__What to do__. Update the records from the line with "228.6 value cell?" up to and including the line with "Task: Point to the text (DBC plant)", replacing "callout" with "annotation" and keeping everything else unchanged. Return only those lines and leave the pictures out.
+ + + + +
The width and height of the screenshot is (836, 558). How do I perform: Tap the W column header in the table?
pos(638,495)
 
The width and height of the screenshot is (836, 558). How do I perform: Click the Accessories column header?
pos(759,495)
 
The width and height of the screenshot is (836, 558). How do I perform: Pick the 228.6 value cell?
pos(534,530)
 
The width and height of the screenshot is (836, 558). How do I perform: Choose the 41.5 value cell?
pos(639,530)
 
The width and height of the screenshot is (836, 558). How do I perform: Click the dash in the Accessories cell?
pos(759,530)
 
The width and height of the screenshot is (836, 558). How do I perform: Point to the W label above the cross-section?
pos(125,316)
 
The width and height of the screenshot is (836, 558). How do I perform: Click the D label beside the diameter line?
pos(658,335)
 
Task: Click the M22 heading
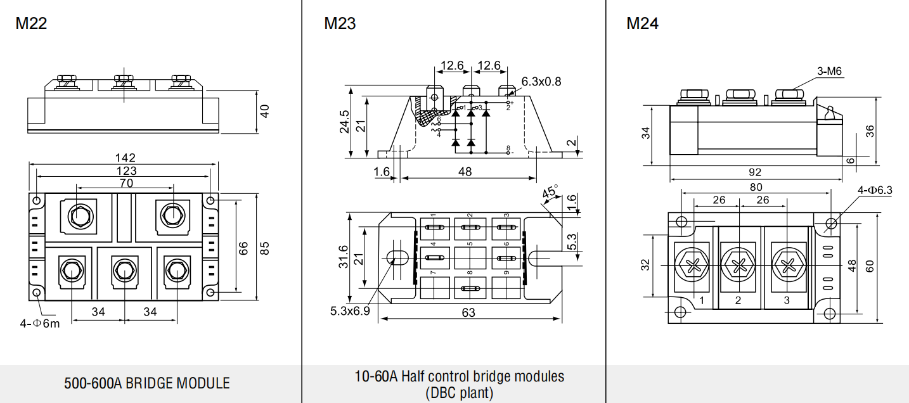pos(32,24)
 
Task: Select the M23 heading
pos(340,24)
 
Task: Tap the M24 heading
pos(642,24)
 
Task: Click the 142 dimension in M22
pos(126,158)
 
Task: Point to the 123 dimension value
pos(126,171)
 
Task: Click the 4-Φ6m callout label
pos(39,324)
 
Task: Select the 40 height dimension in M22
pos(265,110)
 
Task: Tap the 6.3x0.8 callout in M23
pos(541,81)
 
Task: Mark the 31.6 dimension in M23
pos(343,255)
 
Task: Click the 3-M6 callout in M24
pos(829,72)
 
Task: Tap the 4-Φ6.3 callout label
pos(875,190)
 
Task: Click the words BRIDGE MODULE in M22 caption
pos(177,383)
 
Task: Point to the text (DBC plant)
+ + + + +
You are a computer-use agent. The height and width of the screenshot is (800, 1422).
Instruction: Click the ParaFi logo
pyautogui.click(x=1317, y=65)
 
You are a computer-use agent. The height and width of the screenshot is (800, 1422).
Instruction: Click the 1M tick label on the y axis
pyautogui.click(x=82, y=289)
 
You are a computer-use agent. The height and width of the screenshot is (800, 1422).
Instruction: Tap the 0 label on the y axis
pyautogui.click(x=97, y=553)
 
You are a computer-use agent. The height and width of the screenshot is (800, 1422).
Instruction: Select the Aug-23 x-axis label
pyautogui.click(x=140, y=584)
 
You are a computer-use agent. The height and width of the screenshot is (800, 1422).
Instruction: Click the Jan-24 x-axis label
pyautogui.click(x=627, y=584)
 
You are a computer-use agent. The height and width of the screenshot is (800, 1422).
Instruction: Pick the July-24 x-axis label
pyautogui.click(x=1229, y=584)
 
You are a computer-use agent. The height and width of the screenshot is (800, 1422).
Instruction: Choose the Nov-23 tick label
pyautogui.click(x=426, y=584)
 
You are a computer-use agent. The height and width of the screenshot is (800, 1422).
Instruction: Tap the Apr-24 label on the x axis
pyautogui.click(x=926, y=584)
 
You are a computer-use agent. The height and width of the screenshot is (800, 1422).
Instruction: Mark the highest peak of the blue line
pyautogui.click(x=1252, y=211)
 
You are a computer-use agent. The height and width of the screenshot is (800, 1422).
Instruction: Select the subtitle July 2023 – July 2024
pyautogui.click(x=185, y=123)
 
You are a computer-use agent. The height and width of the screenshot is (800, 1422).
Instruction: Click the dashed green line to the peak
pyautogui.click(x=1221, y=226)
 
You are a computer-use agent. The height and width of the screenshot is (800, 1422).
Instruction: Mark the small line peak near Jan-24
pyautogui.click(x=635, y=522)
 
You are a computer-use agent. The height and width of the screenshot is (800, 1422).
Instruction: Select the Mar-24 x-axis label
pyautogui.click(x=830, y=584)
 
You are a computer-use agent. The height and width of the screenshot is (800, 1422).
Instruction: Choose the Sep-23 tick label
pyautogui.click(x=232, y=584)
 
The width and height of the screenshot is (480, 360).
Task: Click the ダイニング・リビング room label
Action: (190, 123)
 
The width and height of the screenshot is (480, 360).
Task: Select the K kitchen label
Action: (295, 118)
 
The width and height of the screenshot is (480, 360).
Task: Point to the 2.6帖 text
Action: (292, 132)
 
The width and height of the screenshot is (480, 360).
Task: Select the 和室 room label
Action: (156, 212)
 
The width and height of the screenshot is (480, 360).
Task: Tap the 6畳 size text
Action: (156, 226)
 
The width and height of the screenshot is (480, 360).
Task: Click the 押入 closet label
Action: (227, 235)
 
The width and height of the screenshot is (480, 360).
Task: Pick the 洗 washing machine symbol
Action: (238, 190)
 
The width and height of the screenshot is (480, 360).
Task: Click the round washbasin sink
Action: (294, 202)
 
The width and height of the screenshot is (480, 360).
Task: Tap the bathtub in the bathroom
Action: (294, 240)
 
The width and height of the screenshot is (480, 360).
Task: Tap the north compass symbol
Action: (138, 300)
+ + + + +
__Complete response__.
The width and height of the screenshot is (836, 558). How do I perform: Pick the 228.6 value cell?
pos(534,530)
 
The width and height of the screenshot is (836, 558). How do I perform: Choose the 41.5 value cell?
pos(639,530)
 
The width and height of the screenshot is (836, 558). How do I perform: Click the dash in the Accessories cell?
pos(759,530)
 
The width and height of the screenshot is (836, 558). How do I perform: Point to the W label above the cross-section?
pos(125,316)
 
The width and height of the screenshot is (836, 558). How do I perform: Click the D label beside the diameter line?
pos(658,335)
 
Task: Click the M22 heading
pos(32,24)
 
Task: Select the M23 heading
pos(340,24)
 
Task: Tap the M24 heading
pos(642,24)
 
Task: Click the 142 dimension in M22
pos(126,158)
 
Task: Point to the 123 dimension value
pos(126,171)
 
Task: Click the 4-Φ6m annotation label
pos(39,324)
 
Task: Select the 40 height dimension in M22
pos(265,110)
 
Task: Tap the 6.3x0.8 annotation in M23
pos(541,81)
 
Task: Mark the 31.6 dimension in M23
pos(343,255)
 
Task: Click the 3-M6 annotation in M24
pos(829,72)
 
Task: Tap the 4-Φ6.3 annotation label
pos(875,190)
 
Task: Click the words BRIDGE MODULE in M22 caption
pos(177,383)
 
Task: Point to the text (DBC plant)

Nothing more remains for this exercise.